Department of Homeland Security agents arrested Khalil, a Syrian-born Palestinian, in the lobby of his Columbia University apartment on Saturday. After initially alleging they had revoked his student visa, they said they had instead revoked Khalil’s green card. Authorities then transported Khalil, a U.S. permanent resident, from New York to New Jersey, then to an immigration detention facility in Louisiana where judges are known to be more favorable to the government’s legal arguments.

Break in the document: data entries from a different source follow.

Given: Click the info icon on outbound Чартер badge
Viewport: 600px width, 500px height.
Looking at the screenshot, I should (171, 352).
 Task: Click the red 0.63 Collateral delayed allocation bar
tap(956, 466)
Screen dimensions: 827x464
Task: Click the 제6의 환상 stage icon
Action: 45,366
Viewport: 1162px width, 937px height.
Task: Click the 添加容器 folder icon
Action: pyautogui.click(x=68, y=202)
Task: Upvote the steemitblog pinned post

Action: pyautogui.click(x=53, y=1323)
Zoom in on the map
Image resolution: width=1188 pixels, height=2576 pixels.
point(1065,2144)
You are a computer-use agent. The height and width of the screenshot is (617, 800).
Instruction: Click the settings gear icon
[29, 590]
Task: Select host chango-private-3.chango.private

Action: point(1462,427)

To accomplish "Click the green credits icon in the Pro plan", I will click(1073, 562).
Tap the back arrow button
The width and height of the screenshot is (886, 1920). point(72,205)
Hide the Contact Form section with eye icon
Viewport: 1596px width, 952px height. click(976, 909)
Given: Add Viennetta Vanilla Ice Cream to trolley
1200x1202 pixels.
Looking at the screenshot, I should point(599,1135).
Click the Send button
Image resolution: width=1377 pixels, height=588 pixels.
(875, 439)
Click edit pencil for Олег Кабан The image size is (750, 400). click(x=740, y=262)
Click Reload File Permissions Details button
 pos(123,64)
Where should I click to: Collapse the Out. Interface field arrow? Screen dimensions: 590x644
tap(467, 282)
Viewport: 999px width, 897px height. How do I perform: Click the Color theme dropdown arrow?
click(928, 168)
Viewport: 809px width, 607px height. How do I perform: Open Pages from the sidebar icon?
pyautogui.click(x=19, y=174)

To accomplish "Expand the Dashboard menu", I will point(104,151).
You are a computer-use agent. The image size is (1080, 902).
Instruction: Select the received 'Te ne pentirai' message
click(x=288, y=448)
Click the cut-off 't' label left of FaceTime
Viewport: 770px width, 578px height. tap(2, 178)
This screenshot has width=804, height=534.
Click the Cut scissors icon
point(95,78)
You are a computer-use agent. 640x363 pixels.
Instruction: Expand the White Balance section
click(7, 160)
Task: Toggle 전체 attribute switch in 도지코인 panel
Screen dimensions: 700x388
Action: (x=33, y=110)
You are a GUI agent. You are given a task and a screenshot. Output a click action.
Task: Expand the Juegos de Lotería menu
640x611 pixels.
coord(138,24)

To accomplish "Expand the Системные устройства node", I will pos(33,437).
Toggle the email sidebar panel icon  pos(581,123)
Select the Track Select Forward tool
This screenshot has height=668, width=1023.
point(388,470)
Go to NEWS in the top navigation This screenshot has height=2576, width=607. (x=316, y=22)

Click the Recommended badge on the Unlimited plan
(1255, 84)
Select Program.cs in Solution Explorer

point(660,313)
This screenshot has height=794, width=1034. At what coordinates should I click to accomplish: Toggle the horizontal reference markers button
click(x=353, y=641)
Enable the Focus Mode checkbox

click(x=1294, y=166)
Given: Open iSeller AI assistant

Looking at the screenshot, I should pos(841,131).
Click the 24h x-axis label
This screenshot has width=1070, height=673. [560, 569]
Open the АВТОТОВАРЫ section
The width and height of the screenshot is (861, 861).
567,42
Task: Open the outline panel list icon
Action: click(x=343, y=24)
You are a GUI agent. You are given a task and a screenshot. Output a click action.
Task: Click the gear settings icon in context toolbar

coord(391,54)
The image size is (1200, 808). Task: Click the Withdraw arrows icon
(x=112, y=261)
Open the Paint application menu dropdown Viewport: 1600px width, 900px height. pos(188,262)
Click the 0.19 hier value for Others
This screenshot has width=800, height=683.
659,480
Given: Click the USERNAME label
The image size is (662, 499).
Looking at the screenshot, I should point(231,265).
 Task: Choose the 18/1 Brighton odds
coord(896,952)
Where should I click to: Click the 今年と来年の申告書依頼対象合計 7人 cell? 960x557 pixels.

The government says, “The Secretary of State has determined that your presence or activities in the United States would have serious adverse foreign policy consequences for the United States.” Government lawyers have not, however, provided any evidence, in court filings or hearings, to support their claim. Khalil’s legal team plans to fight the government’s “foreign policy” provision in both the push for his release in federal court and in his deportation proceedings in immigration court, said Baher Azmy of the Center for Constitutional Rights. A judge temporarily halted Khalil from being deported while his lawyers continue to push for his release and transfer back to New York, where his attorneys can represent him more easily and he can be closer to his wife, who is eight months pregnant. Khalil’s attorneys plan to contest his detention on free speech grounds under the First Amendment and by challenging the government’s use of the “foreign policy” provision. By evoking the “foreign policy” provision, the Trump administration is making a clear statement not just about its foreign policy goals but also free speech, Azmy said. “The United States government thinks Mahmoud’s speech in favor of Palestinian human rights and to end the genocide is not only contrary to U.S. foreign policy, which is something in itself, but that that dissent provides grounds for arrest, detention, and deportation,” Azmy said. “It’s an astonishing claim.”